Are You Ready to Know the Truth About Banksy's Identity?
After starting as a freehand graffiti artist in the early-'90s, Banksy's first known stenciled mural appeared on an office building in Bristol in 1997. The mural shows a Teddy bear throwing a Molotov cocktail at three riot police.
By the early 2000s, Banksy's work had appeared on buildings and in galleries around the world, his paintings were selling for upwards of $50,000 to major celebrities, yet his identity was still unknown. Through international fame, a major Banksy documentary, huge art events, and shows in major cities, Banksy granted few interviews and kept his real name secret.
For years, journalists, fans, and the art community have speculated about Banksy's true identity. In 2008, the Daily Mail conducted an exhaustive investigation into Banksy and found him to be "a former public schoolboy brought up in middle-class suburbia," named Robin Gunningham, though the Very Reputable Publication was unable to confirm it.
Later, in 2014, an article in The Guardian described Banksy as, "a young graffitist on the streets of Bristol who went by the name of Robin Banx or Banks (from which Banksy evolved), inspired by the French stencil artist Blek le Rat and his fellow Bristolian 3D (or Robert Del Naja), who went on to form Massive Attack."
Though many have guessed over the years, scientists believe they've finally discovered Banksy's true identity.
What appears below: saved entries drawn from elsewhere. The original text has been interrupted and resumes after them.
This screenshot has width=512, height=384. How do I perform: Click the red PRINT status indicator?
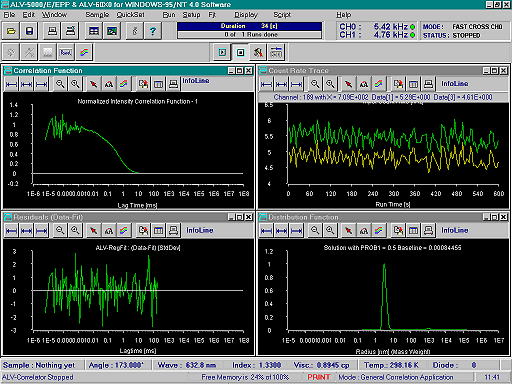319,377
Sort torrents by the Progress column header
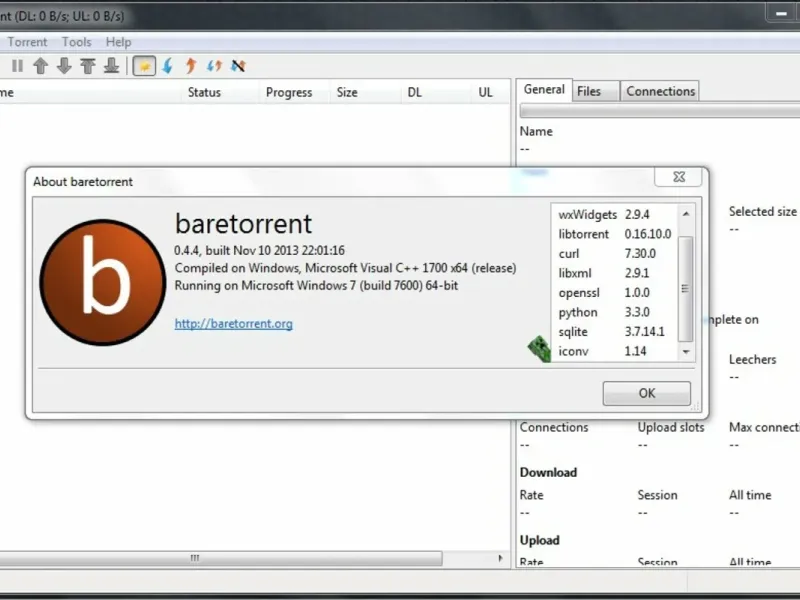Image resolution: width=800 pixels, height=600 pixels. 289,92
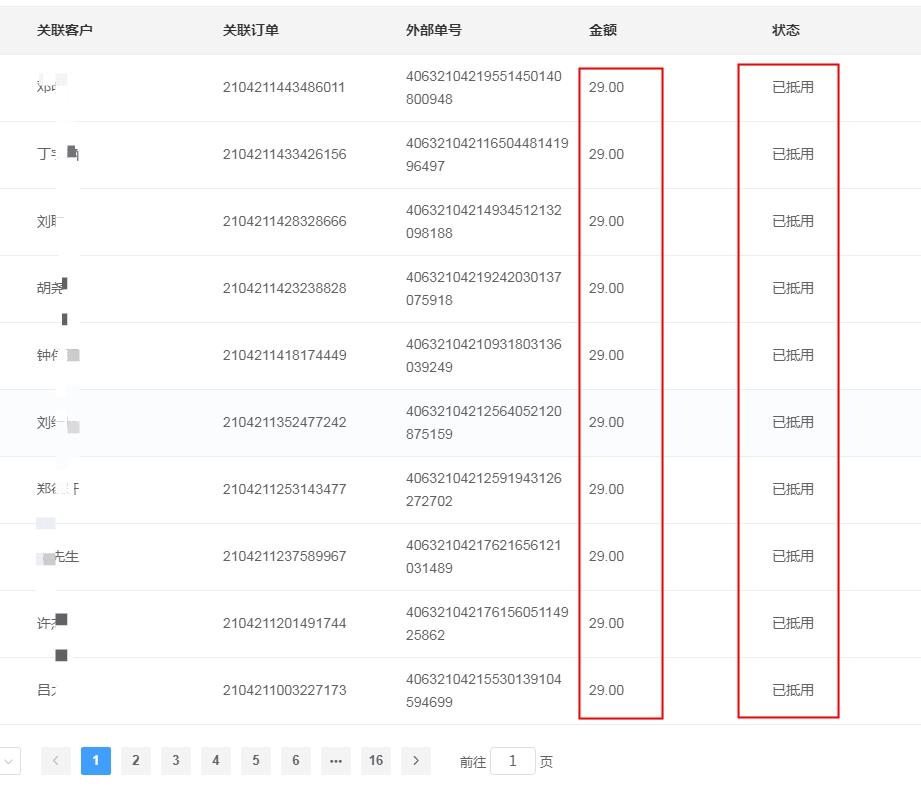This screenshot has height=786, width=921.
Task: Navigate to page 5 of the list
Action: (x=256, y=761)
By analyzing the locations and frequency of Banksy's work, experts say his name is in fact Robin Gunningham.
"We use a Dirichlet process mixture (DPM) model of geographic profiling, a mathematical technique developed in criminology and finding increasing application within ecology and epidemiology, to analyze the spatial patterns of Banksy artworks in Bristol and London," the researchers explain. "The model takes as input the locations of these artworks, and calculates the probability of 'offender' residence across the study area. Our analysis highlights areas associated with one prominent candidate (e.g., his home), supporting his identification as Banksy."
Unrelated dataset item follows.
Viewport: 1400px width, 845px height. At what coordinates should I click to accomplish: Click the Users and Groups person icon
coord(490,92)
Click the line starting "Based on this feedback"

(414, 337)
Is it appropriate for researchers to unmask a man who chooses to live in anonymity? According to the BBC, Banksy's lawyers delayed the release of the study because of its wording in a press release. However, one of the author's of the study Steve Le Comber said he didn't believe the researchers had done anything wrong, the BBC reported:
He and his colleagues are fans of the artist, Dr. Le Comber said, and did not believe their work had "unmasked" him. "I'd be surprised if it's not [Gunningham], even without our analysis, but it's interesting that the analysis offers additional support for it."You sort of default to the terminology from criminology, where you're talking about suspects and crime sites, but that doesn't imply any moral judgment - that these are actually crimes, or to be deplored, or whatever."
Or, maybe Banksy is behind the alleged research, himself. That'd be a very Banksy thing to do.